Corriere del Mezzogiorno (Puglia)
Il Sud e il Piano per far ripartire l’Italia
Il Piano per il Sud, annunciato il 14 febbraio scorso a Gioia Tauro dal ministro Provenzano, nonostante le comprensibili perplessità verso i libri dei sogni di cui è piena la storia del Mezzogiorno, presenta, a mio modesto parere, delle novità e potenzialità non trascurabili. Non tanto o non solo sul fronte della dotazione finanziaria (un piano da 123 miliardi, di cui 33,5 solo per le infrastrutture).
Quanto sulla filosofia che, in anni recenti, ha contribuito alla nascita di un nuovo meridionalismo.
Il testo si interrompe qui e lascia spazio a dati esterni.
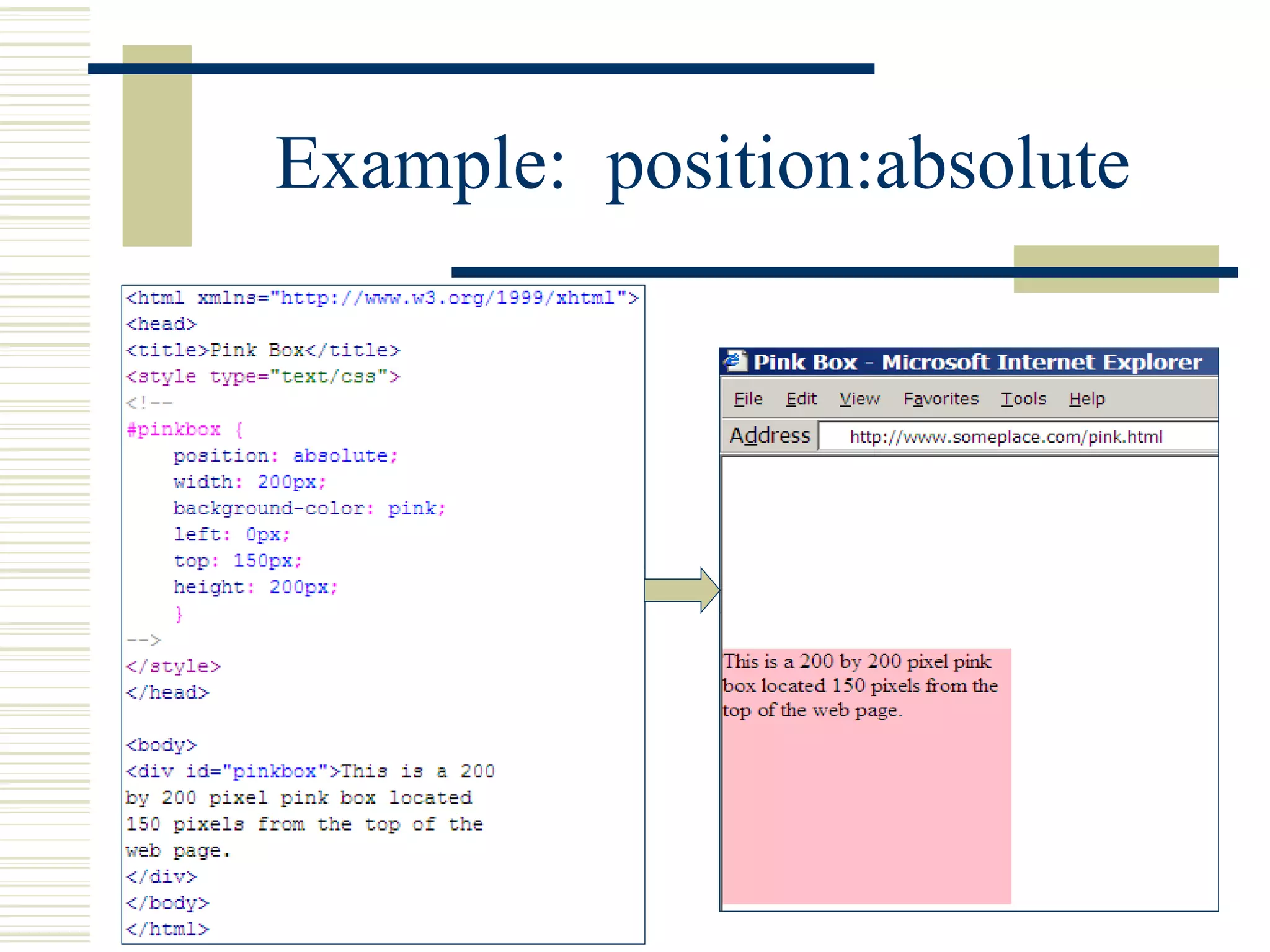Open the File menu
The width and height of the screenshot is (1270, 952).
(748, 399)
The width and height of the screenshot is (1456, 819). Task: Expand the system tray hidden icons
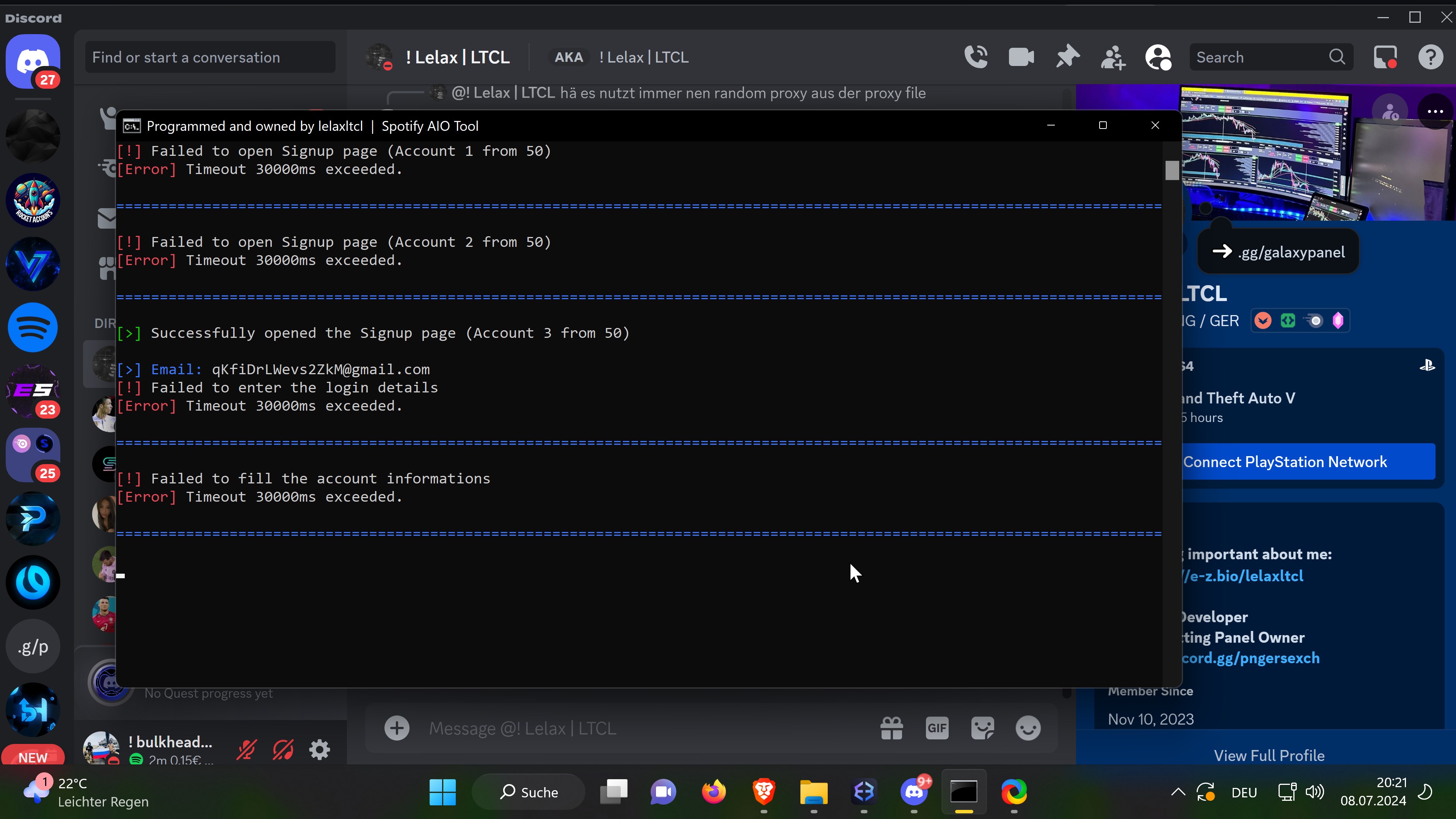pyautogui.click(x=1178, y=792)
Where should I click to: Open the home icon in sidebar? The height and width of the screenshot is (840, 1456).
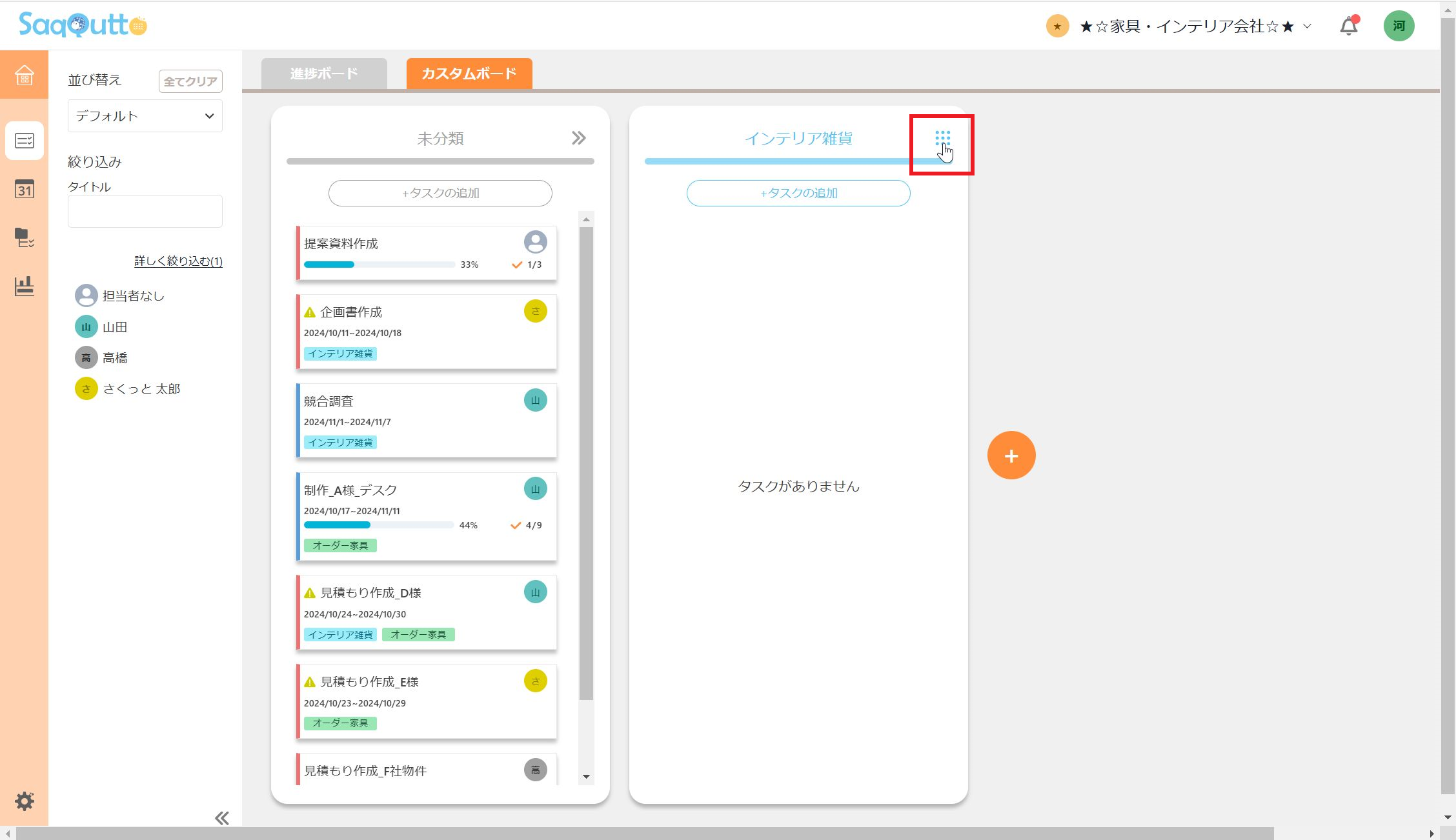[24, 75]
Dopo le tante e conclamate inefficienze delle Regioni meridionali, si punta ora su un criterio diverso: il potenziamento del potere di indirizzo dello Stato. Un potere da esercitare sulla spesa dei fondi aggiuntivi, sulla revisione dei programmi di sviluppo e coesione, su un nuovo protagonismo per centri statali, Agenzia per la coesione, Invitalia e Investitalia.
Parliamoci chiaro, però. Questo nuovo schema di gioco non nasce oggi. Non sbuca dal nulla. Fatte le debite proporzioni, questo fu lo schema ideato negli anni 50, quando fu creata la Cassa per il Mezzogiorno. Trentaquattro anni di intervento straordinario che cambiarono in profondità il Mezzogiorno. Oggi, invece, le statistiche ci provocano solo rabbia e amarezza. Il reddito pro-capite, nel Mezzogiorno, cala da decenni. Il divario con il Nord è aumentato. Cresce la frattura con il resto del paese. Per i giovani laureati di 25/39 anni, la probabilità che lascino il Sud è del 35%.
Questo piano per il Sud, a differenza di altri, sbandierati nel passato, presenta alcune interessanti novità. Punta sui giovani, combatte la povertà educativa, vuole potenziare l’edilizia scolastica, estende la no tax area, punta a una sanità efficiente. Un Mezzogiorno, infine, che privilegia la tecnologia e forma professionalità ed eccellenze per la ricerca, le imprese e le università.
Oggi il Mezzogiorno presenta anche territori emancipati, realtà industriali di grande spessore, un’industria turistica che ha trasformato la bellezza dei suoi siti in potenti attrattori di investimenti. Una realtà cambiata e molto variegata, come ha fatto ben notare, in una recente intervista al Corriere del Mezzogiorno il professor Francesco Profumo, presidente della Compagnia di San Paolo e dell’Acri. Come tanti accademici, impegnati in settori vitali della produzione e del credito, non condivide affatto questa rappresentazione del Sud come territorio arretrato e depresso. I problemi esistono, nessuno lo nega. Ma vengono bilanciati anche da aree di grande valore e qualità. Ci sono ottime opportunità di crescita e un ruolo decisivo sarà svolto dai fondi europei per il 2021-2027. Saranno decisive qualità, efficienza e produttività della spesa.
Infine, un’ultima considerazione. Nessuno, immagino, intende più riproporre la ricetta industrialista del dopoguerra. Il mondo è cambiato. Sono due gli elementi che caratterizzano, più di ogni altra cosa, le sfide dell’Italia e dell’Europa. Il primo è la geografia. Per il posto che il Paese ha nel Mediterraneo delle migrazioni. Il secondo è la demografia. Lo spopolamento delle aree interne, le culle vuote e il continuo invecchiamento della popolazione sono i veri, grandi ostacoli alla capacità di riscatto e alla rinascita del nostro Sud. Nel terzo millennio si ripropone in termini diversi e richiede a tutti, alla politica, alla classe dirigente e alla società civile, una mentalità nuova e strumenti originali, per costruire un futuro migliore per i nostri figli e le generazioni che verranno.